"You sound as if you're a cop yourself," I said. "What exactly do you do in the ATS?"
"Subaltern O'Brien is MI-5's country desk officer for Ireland," Cosgrove said. "Quite an achievement for a woman. Wartime contingencies and all that to be sure, but still remarkable."
"So you admit you're MI-5?" I asked Cosgrove.
"Of course. We have no secrets from our American cousins."
"Anymore, that is. You lied the last time we met."
"That was then, my boy. Now we have a bigger job to do."
"OK, spill."
"Pardon me?"
"Tell me everything. Pretend I never heard of the IRA and lay it all out."
Cosgrove nodded to O'Brien, who gave him a cold response. I wondered if she was miffed at his qualified endorsement of her accomplishment. And I wondered even more what an O'Brien, man or woman, was doing working for MI-5 on Irish counterintelligence.
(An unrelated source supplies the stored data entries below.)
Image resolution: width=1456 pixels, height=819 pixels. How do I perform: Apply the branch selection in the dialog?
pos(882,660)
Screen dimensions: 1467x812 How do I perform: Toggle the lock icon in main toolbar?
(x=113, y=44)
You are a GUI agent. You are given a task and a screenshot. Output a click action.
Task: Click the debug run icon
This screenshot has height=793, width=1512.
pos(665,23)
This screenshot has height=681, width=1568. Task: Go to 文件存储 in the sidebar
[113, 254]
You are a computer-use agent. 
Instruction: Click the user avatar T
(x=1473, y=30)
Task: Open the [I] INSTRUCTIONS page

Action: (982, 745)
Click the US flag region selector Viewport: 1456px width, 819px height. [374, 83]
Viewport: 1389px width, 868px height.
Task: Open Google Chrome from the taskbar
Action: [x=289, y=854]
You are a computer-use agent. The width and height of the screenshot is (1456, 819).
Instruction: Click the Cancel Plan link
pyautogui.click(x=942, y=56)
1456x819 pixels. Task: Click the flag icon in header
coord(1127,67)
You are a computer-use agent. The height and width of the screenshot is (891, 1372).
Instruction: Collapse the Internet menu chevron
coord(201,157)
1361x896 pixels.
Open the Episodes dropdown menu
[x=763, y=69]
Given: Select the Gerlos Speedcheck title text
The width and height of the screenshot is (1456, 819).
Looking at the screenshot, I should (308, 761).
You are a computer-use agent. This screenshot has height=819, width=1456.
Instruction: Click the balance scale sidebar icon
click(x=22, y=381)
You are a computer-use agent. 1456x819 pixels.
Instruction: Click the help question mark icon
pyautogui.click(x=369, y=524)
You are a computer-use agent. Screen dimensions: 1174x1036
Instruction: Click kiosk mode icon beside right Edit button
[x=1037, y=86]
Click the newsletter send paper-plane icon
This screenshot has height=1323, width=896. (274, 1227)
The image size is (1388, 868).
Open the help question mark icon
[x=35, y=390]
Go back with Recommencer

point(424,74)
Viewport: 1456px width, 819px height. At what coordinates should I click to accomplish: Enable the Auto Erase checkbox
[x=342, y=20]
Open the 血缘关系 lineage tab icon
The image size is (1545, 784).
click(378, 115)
It wasn't an Anglo-Irish name or one to be found among Ulster Protestants, those residents of the northern counties who had fought to maintain union with Great Britain. She looked and sounded Irish, which to me meant the Republic of Ireland, the entire island, united. That it meant Catholic was understood. I have plenty of Protestant friends back in Boston and in the army, so don't misunderstand. There's not anything wrong with being a Protestant. It's the pro-British, Catholic-hating Ulstermen I don't like, and they just happen to be Protestants.
"There have been a number of contacts between the IRA and the Abwehr, the German intelligence service, that commenced well before the war," she said, her hands clasped together above her knees, which were aligned perfectly. Had the nuns taught her to sit like that, ladylike and demure, all the sinful parts protected?